Tuesday, February 20, 2007

Avon + Interstate 90 + Sprawl

It seems many are atwitter over the new proposed interchange in Avon, in Lorain County, just over the border from the "County of Choice," Cuyahoga County. More cars! Pollution! Big Boxes! More suburbia! Global Warming!

BOTC sees the usual greens + anti-sprawlers + bureaucratic do-gooders lining up to oppose such an infrastructural addition to the region. BOTC gets rather bored with the complaining and such and is always skeptical of the intentions and pretensions of such activist forces.

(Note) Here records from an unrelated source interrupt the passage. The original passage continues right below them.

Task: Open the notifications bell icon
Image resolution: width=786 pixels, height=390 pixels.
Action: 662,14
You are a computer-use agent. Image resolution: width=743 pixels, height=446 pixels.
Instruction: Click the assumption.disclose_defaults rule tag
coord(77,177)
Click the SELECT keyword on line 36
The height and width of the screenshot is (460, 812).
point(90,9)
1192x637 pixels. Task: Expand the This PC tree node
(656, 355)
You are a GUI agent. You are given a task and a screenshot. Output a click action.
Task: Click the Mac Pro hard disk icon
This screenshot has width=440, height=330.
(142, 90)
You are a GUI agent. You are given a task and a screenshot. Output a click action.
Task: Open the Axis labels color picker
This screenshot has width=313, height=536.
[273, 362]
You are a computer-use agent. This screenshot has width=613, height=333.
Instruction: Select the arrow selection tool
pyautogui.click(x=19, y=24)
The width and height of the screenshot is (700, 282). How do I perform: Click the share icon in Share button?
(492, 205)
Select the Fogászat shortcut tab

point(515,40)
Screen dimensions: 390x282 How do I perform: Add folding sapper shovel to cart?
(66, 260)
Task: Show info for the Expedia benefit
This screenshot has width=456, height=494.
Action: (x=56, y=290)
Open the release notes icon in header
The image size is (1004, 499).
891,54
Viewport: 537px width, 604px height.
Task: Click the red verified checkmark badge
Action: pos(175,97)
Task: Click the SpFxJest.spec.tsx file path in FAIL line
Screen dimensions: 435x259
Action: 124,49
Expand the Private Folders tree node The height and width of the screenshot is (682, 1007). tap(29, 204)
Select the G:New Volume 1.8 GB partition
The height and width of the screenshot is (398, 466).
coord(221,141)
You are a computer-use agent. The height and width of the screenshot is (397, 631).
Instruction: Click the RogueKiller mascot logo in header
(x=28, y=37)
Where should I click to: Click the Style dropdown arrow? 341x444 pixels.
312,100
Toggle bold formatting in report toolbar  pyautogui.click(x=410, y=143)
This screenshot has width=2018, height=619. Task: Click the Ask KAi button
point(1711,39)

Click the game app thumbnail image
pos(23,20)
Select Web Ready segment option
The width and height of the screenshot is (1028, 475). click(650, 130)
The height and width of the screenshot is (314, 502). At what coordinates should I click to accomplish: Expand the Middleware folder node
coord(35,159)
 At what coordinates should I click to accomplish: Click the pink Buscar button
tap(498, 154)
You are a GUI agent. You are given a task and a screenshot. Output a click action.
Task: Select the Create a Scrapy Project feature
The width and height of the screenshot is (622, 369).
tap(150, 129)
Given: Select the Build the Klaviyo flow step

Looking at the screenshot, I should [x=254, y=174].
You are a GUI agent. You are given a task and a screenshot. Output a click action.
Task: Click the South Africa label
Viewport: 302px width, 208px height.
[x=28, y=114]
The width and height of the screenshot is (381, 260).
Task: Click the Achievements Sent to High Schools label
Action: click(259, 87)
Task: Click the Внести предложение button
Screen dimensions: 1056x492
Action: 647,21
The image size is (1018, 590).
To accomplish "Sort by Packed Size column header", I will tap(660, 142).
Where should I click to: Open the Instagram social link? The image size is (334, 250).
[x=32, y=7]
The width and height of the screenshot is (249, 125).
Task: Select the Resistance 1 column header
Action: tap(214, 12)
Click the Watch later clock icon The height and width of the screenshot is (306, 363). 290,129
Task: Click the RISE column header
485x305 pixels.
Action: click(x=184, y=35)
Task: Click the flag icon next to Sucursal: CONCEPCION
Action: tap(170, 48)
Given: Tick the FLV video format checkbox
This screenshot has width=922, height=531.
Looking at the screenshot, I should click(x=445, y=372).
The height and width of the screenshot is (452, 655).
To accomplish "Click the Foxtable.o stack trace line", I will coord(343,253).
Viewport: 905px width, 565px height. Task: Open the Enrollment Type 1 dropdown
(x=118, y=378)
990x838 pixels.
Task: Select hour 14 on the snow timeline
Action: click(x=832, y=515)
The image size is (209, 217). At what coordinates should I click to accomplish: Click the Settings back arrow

We would suggest that anyone involved with the planned interchange, either for or against, pick up Robert Breugmann's Sprawl: A Compact History (see website + list of reviews here). Breugmann's book situates American Sprawl within the greater history of urban decentralization and critical social commentary (Lewis Mumford, William Whyte, Herbert Gans, etc.). Breugmann also presents counterpoints to the many assertions made by anti-sprawlers and provides some of his own statistics.:

1. All of the urbanized area of the United State could fit into the state of Wisconsin
2. More acres of land are designated as parks, preserves, etc each year than are developed, and by a large margin.

And there are many more interesting facts, figures, and histories put forth.

The fact is that "sprawl" is the dominant + most dynamic urban form today. Yet do we try to decipher and analyze its structures, complexities, and potentials? Instead of merely criticizing from a far, can we not manage a way to co-opt sprawl's means and methods in order to create more palatable urbanisms?

BOTC recognizes that sprawl is by the most part "ugly." But that should not prevent us from discovering + deploying the tropes of decentralization for alternative solutions, that yes, can involve new interchanges in Lorain County.

UPDATE: Design Rag's Bradley is skeptical of my suggestions of co-opting tactics of sprawl.

First, please read this Lorain Morning Journal editorial first: The interchange is not using state or federal tax dollars. Note that non-retail development is planned around the area. Eastern Lorain County is growing and will need infrastructures to support its population, like healthcare institutions. Should residents in Lorain County be penalized because leadership elites in Cuyahoga County believe they know best? This is incumbentism and elitism at its worst.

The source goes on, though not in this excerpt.